■ **Prompt**: Extract every line of the records below and reproduce each one character for character, without changing anything.

(Dataset records)
---*---

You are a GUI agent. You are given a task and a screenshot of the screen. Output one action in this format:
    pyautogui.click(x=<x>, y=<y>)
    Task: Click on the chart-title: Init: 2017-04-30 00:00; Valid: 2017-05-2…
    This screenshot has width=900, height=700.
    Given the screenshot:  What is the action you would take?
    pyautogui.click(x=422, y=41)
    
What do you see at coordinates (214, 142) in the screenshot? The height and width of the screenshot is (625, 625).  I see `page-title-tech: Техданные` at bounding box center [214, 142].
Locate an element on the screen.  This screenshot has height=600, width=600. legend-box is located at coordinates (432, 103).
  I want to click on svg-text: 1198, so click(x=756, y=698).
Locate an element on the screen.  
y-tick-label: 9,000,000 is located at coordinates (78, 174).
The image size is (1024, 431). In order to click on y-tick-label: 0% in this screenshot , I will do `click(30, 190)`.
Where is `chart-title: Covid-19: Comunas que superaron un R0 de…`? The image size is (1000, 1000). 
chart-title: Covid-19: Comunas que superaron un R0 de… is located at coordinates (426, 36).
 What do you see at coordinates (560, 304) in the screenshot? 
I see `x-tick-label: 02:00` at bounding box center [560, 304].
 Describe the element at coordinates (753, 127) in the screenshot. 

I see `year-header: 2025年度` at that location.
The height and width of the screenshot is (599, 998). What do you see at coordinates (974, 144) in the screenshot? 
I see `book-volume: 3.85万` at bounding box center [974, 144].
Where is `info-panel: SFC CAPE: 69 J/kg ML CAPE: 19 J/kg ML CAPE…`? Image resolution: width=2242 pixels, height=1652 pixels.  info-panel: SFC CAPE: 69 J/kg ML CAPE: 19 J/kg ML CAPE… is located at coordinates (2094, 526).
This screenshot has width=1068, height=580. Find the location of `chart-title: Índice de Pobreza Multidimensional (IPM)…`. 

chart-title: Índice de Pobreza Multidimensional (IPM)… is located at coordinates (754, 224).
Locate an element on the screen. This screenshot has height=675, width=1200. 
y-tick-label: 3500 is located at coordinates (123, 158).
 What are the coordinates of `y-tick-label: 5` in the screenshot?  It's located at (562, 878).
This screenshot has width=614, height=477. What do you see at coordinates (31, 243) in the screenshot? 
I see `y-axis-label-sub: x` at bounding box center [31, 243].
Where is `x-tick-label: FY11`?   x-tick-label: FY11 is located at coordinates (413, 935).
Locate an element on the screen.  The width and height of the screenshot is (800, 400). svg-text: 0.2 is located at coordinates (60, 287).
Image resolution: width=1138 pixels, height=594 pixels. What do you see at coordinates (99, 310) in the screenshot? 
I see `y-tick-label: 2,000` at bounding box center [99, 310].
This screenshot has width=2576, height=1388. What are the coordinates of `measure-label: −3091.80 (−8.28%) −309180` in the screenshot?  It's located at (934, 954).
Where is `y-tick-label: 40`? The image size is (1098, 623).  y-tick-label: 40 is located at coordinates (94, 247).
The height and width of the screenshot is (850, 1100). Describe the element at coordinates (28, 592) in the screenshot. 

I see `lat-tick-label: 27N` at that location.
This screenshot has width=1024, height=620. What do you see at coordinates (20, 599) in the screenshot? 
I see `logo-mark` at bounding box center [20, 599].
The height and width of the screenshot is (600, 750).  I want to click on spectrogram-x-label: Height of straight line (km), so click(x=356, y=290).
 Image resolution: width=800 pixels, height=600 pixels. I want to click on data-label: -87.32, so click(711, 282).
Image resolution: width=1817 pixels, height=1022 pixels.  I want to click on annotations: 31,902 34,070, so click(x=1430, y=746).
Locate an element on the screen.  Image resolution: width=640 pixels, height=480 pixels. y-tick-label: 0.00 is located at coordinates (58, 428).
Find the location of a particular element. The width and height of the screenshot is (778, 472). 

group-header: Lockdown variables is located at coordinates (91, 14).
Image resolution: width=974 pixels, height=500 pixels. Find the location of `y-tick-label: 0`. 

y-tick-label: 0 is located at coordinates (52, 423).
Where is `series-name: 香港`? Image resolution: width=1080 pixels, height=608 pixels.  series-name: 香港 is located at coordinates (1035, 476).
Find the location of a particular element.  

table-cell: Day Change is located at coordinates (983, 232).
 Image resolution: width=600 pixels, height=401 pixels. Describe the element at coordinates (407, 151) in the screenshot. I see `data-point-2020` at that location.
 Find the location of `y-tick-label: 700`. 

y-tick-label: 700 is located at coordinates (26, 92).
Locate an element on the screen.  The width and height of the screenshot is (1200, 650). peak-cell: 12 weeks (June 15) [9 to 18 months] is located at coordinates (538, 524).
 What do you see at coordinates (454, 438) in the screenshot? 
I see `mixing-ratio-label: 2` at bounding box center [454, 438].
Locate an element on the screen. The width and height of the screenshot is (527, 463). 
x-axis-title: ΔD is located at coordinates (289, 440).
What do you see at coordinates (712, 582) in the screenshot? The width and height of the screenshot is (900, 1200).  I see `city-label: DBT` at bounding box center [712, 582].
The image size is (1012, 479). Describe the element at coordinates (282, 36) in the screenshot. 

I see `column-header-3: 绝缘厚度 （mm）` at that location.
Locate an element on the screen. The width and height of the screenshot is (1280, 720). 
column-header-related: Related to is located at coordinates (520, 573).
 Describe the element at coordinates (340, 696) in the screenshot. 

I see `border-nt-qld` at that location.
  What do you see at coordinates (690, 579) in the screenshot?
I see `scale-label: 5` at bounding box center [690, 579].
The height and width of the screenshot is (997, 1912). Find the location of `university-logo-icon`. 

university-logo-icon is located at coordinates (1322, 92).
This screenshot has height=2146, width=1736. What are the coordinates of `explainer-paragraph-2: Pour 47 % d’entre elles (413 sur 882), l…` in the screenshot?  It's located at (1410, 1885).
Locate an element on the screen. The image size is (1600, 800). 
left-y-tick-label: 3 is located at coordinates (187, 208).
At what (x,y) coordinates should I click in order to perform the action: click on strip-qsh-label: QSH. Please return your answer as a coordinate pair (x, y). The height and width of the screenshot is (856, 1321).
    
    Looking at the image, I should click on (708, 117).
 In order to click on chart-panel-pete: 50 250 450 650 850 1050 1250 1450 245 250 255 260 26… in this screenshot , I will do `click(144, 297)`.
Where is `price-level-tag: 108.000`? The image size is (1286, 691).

---*---

■ **Solution to the problem**:
You are a GUI agent. You are given a task and a screenshot of the screen. Output one action in this format:
    pyautogui.click(x=<x>, y=<y>)
    Task: Click on the chart-title: Init: 2017-04-30 00:00; Valid: 2017-05-2…
    This screenshot has width=900, height=700.
    Given the screenshot:  What is the action you would take?
    pyautogui.click(x=422, y=41)
    
What do you see at coordinates (214, 142) in the screenshot? The height and width of the screenshot is (625, 625).  I see `page-title-tech: Техданные` at bounding box center [214, 142].
Locate an element on the screen.  This screenshot has height=600, width=600. legend-box is located at coordinates (432, 103).
  I want to click on svg-text: 1198, so click(x=756, y=698).
Locate an element on the screen.  
y-tick-label: 9,000,000 is located at coordinates (78, 174).
The image size is (1024, 431). In order to click on y-tick-label: 0% in this screenshot , I will do `click(30, 190)`.
Where is `chart-title: Covid-19: Comunas que superaron un R0 de…`? The image size is (1000, 1000). 
chart-title: Covid-19: Comunas que superaron un R0 de… is located at coordinates (426, 36).
 What do you see at coordinates (560, 304) in the screenshot? 
I see `x-tick-label: 02:00` at bounding box center [560, 304].
 Describe the element at coordinates (753, 127) in the screenshot. 

I see `year-header: 2025年度` at that location.
The height and width of the screenshot is (599, 998). What do you see at coordinates (974, 144) in the screenshot? 
I see `book-volume: 3.85万` at bounding box center [974, 144].
Where is `info-panel: SFC CAPE: 69 J/kg ML CAPE: 19 J/kg ML CAPE…`? Image resolution: width=2242 pixels, height=1652 pixels.  info-panel: SFC CAPE: 69 J/kg ML CAPE: 19 J/kg ML CAPE… is located at coordinates (2094, 526).
This screenshot has width=1068, height=580. Find the location of `chart-title: Índice de Pobreza Multidimensional (IPM)…`. 

chart-title: Índice de Pobreza Multidimensional (IPM)… is located at coordinates (754, 224).
Locate an element on the screen. This screenshot has height=675, width=1200. 
y-tick-label: 3500 is located at coordinates (123, 158).
 What are the coordinates of `y-tick-label: 5` in the screenshot?  It's located at (562, 878).
This screenshot has width=614, height=477. What do you see at coordinates (31, 243) in the screenshot? 
I see `y-axis-label-sub: x` at bounding box center [31, 243].
Where is `x-tick-label: FY11`?   x-tick-label: FY11 is located at coordinates (413, 935).
Locate an element on the screen.  The width and height of the screenshot is (800, 400). svg-text: 0.2 is located at coordinates (60, 287).
Image resolution: width=1138 pixels, height=594 pixels. What do you see at coordinates (99, 310) in the screenshot? 
I see `y-tick-label: 2,000` at bounding box center [99, 310].
This screenshot has width=2576, height=1388. What are the coordinates of `measure-label: −3091.80 (−8.28%) −309180` in the screenshot?  It's located at (934, 954).
Where is `y-tick-label: 40`? The image size is (1098, 623).  y-tick-label: 40 is located at coordinates (94, 247).
The height and width of the screenshot is (850, 1100). Describe the element at coordinates (28, 592) in the screenshot. 

I see `lat-tick-label: 27N` at that location.
This screenshot has width=1024, height=620. What do you see at coordinates (20, 599) in the screenshot? 
I see `logo-mark` at bounding box center [20, 599].
The height and width of the screenshot is (600, 750).  I want to click on spectrogram-x-label: Height of straight line (km), so click(x=356, y=290).
 Image resolution: width=800 pixels, height=600 pixels. I want to click on data-label: -87.32, so click(711, 282).
Image resolution: width=1817 pixels, height=1022 pixels.  I want to click on annotations: 31,902 34,070, so click(x=1430, y=746).
Locate an element on the screen.  Image resolution: width=640 pixels, height=480 pixels. y-tick-label: 0.00 is located at coordinates (58, 428).
Find the location of a particular element. The width and height of the screenshot is (778, 472). 

group-header: Lockdown variables is located at coordinates (91, 14).
Image resolution: width=974 pixels, height=500 pixels. Find the location of `y-tick-label: 0`. 

y-tick-label: 0 is located at coordinates (52, 423).
Where is `series-name: 香港`? Image resolution: width=1080 pixels, height=608 pixels.  series-name: 香港 is located at coordinates (1035, 476).
Find the location of a particular element.  

table-cell: Day Change is located at coordinates (983, 232).
 Image resolution: width=600 pixels, height=401 pixels. Describe the element at coordinates (407, 151) in the screenshot. I see `data-point-2020` at that location.
 Find the location of `y-tick-label: 700`. 

y-tick-label: 700 is located at coordinates (26, 92).
Locate an element on the screen.  The width and height of the screenshot is (1200, 650). peak-cell: 12 weeks (June 15) [9 to 18 months] is located at coordinates (538, 524).
 What do you see at coordinates (454, 438) in the screenshot? 
I see `mixing-ratio-label: 2` at bounding box center [454, 438].
Locate an element on the screen. The width and height of the screenshot is (527, 463). 
x-axis-title: ΔD is located at coordinates (289, 440).
What do you see at coordinates (712, 582) in the screenshot? The width and height of the screenshot is (900, 1200).  I see `city-label: DBT` at bounding box center [712, 582].
The image size is (1012, 479). Describe the element at coordinates (282, 36) in the screenshot. 

I see `column-header-3: 绝缘厚度 （mm）` at that location.
Locate an element on the screen. The width and height of the screenshot is (1280, 720). 
column-header-related: Related to is located at coordinates (520, 573).
 Describe the element at coordinates (340, 696) in the screenshot. 

I see `border-nt-qld` at that location.
  What do you see at coordinates (690, 579) in the screenshot?
I see `scale-label: 5` at bounding box center [690, 579].
The height and width of the screenshot is (997, 1912). Find the location of `university-logo-icon`. 

university-logo-icon is located at coordinates (1322, 92).
This screenshot has height=2146, width=1736. What are the coordinates of `explainer-paragraph-2: Pour 47 % d’entre elles (413 sur 882), l…` in the screenshot?  It's located at (1410, 1885).
Locate an element on the screen. The image size is (1600, 800). 
left-y-tick-label: 3 is located at coordinates (187, 208).
At what (x,y) coordinates should I click in order to perform the action: click on strip-qsh-label: QSH. Please return your answer as a coordinate pair (x, y). The height and width of the screenshot is (856, 1321).
    
    Looking at the image, I should click on (708, 117).
 In order to click on chart-panel-pete: 50 250 450 650 850 1050 1250 1450 245 250 255 260 26… in this screenshot , I will do `click(144, 297)`.
Where is `price-level-tag: 108.000`? The image size is (1286, 691).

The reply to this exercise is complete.